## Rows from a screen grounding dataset
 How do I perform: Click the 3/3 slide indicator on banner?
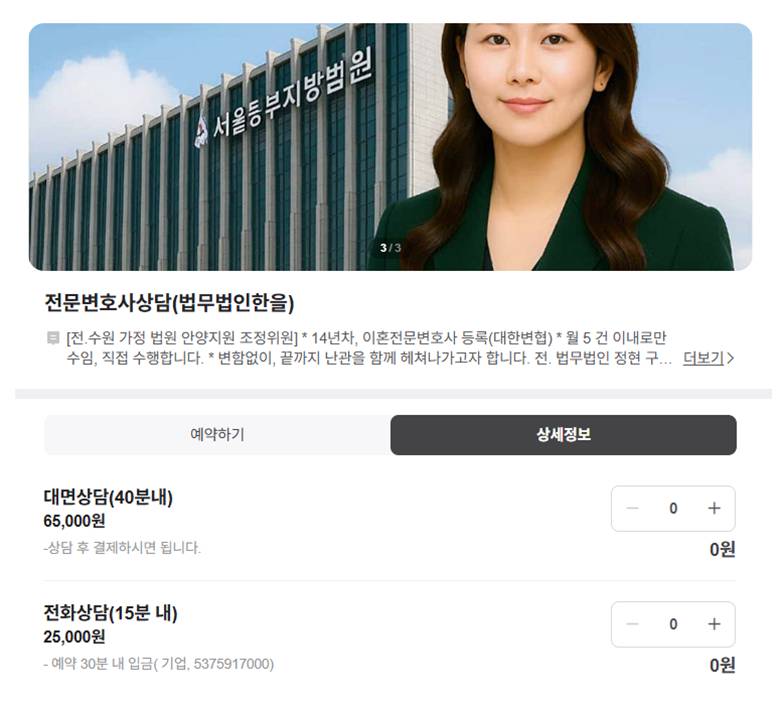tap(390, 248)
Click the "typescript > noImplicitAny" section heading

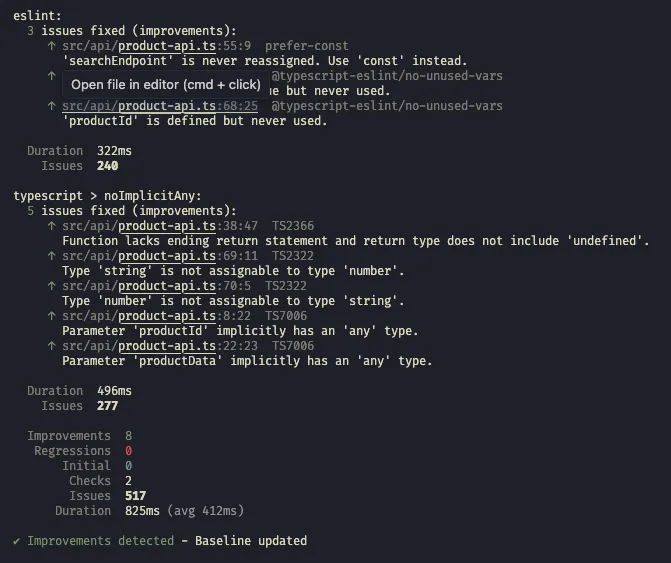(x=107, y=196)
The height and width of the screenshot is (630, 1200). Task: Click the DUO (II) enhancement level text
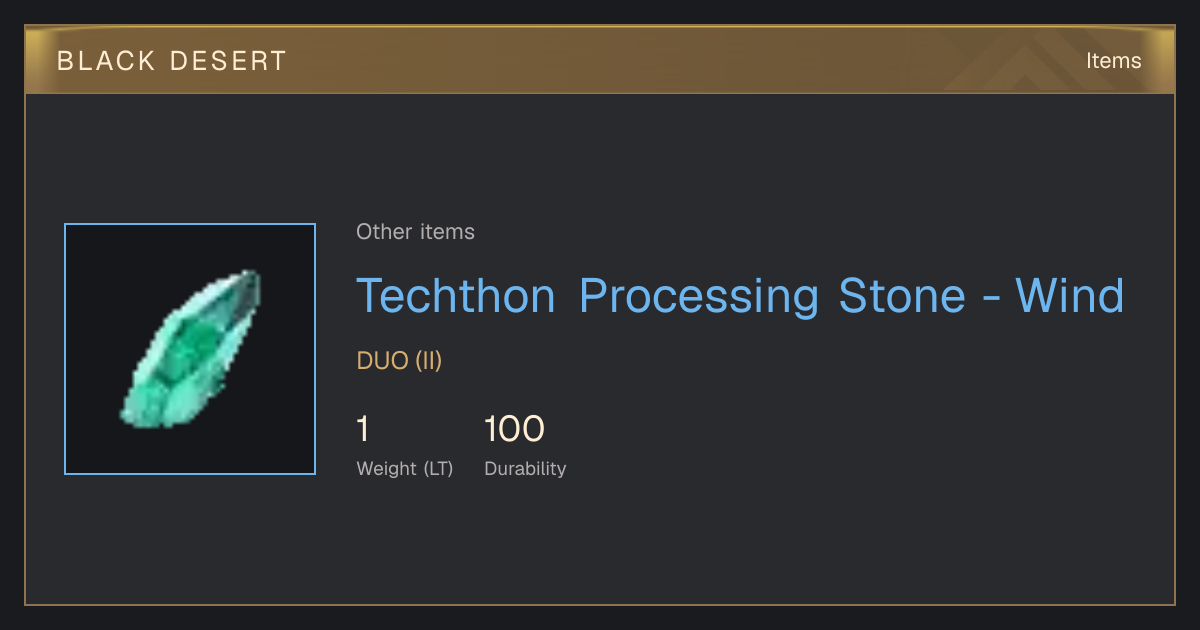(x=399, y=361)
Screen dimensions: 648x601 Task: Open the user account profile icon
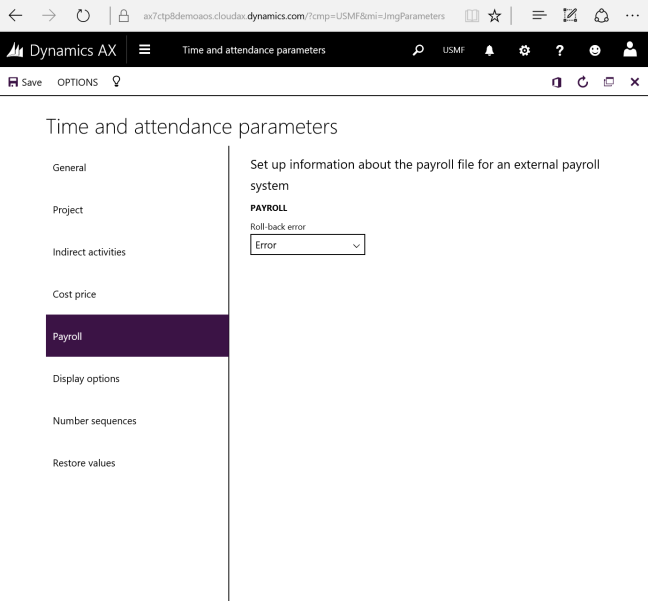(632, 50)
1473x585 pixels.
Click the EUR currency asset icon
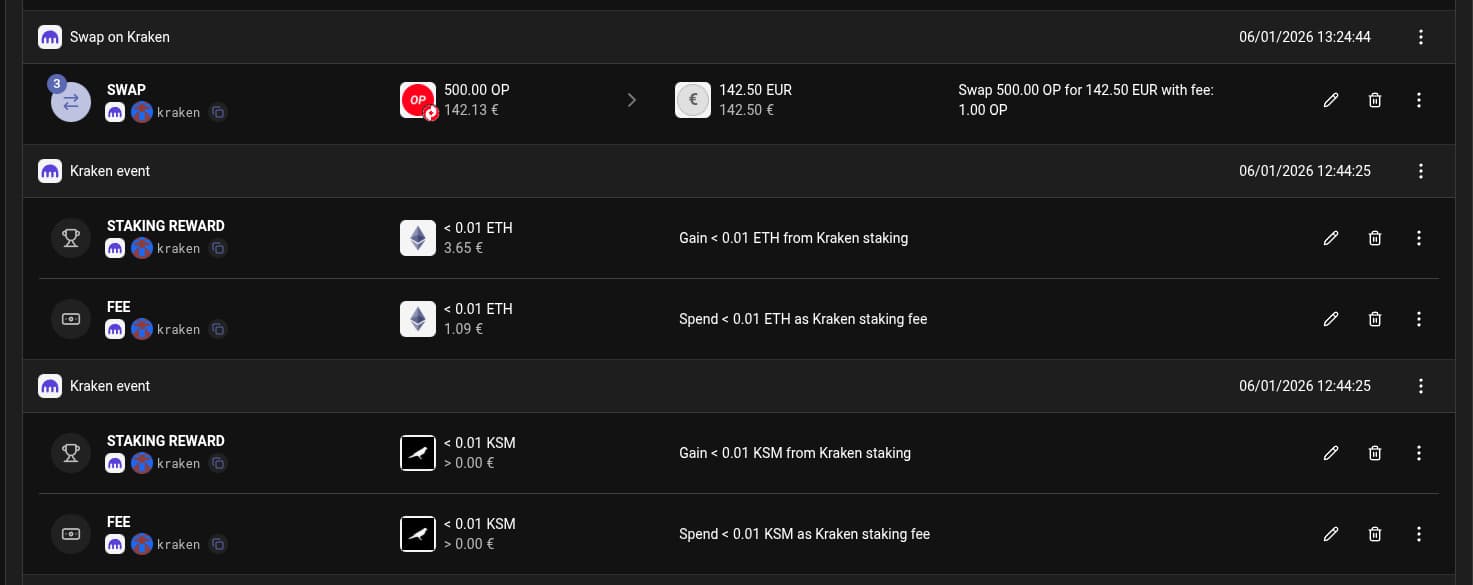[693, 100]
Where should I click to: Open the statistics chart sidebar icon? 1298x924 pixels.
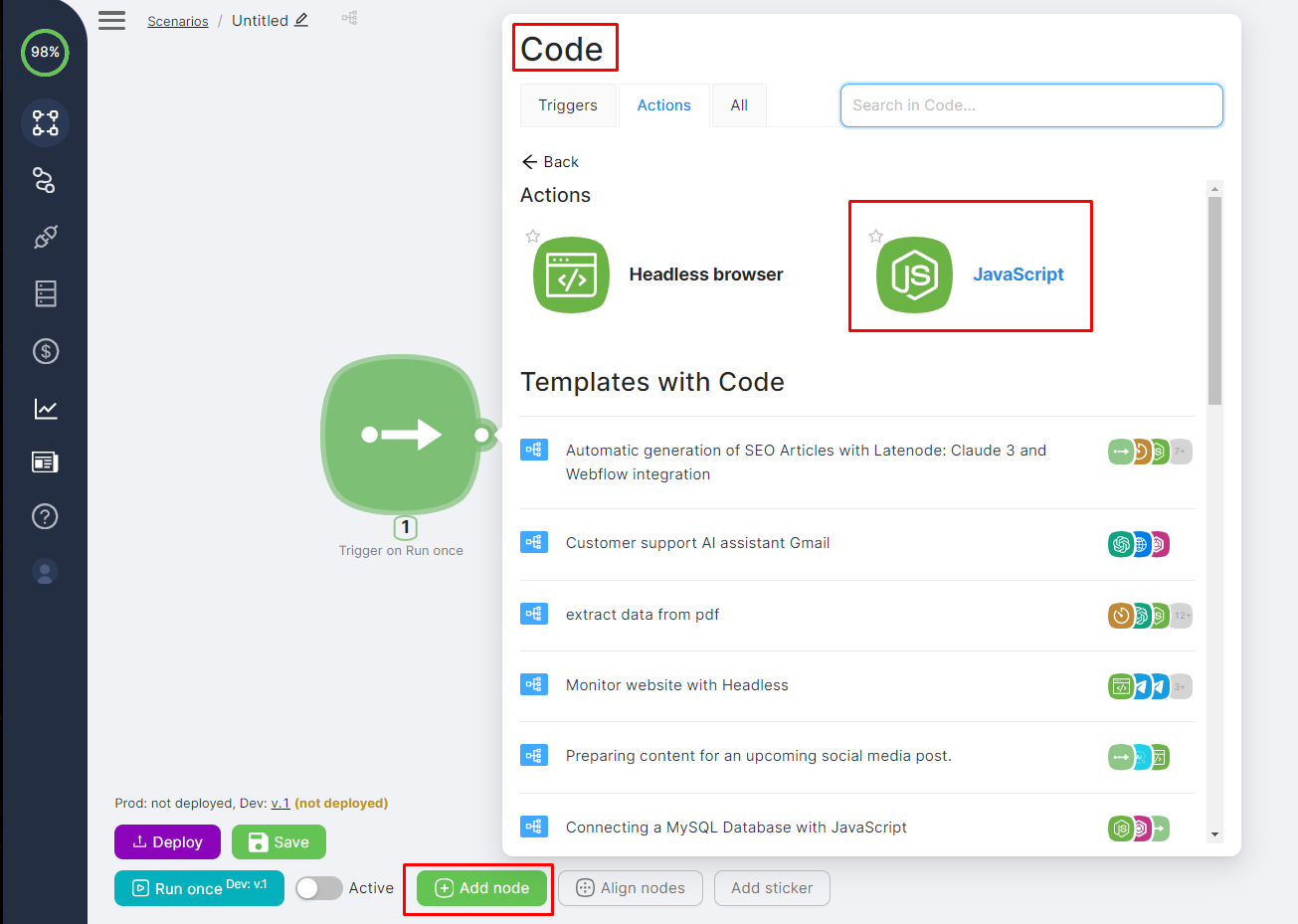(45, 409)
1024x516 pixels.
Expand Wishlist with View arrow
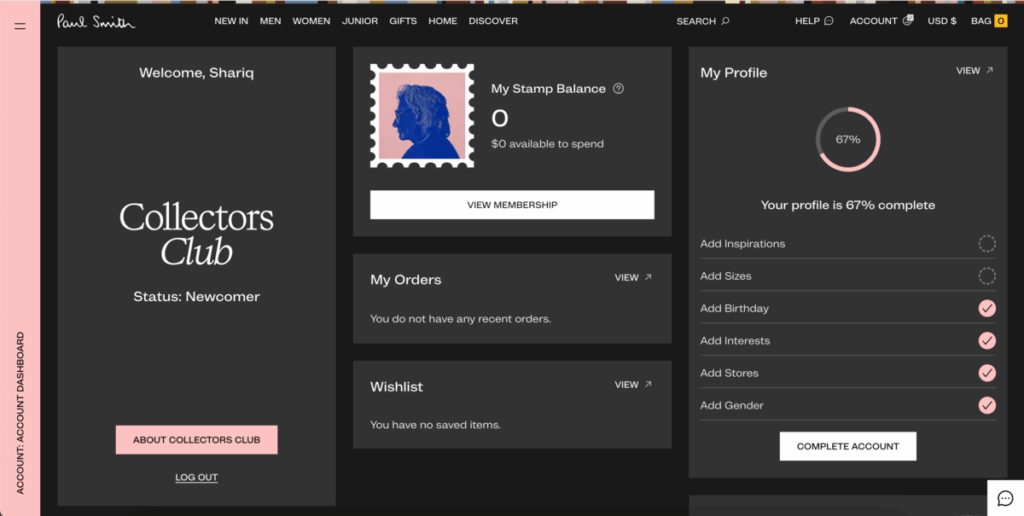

## DO THIS
Copy out everything from the line containing "Where should I" down to the end of the items, word for word, and leave the pictures out.

## EXERCISE SOLUTION
Where should I click to: Open the statistics chart sidebar icon? 1298x924 pixels.
(45, 409)
1024x516 pixels.
Expand Wishlist with View arrow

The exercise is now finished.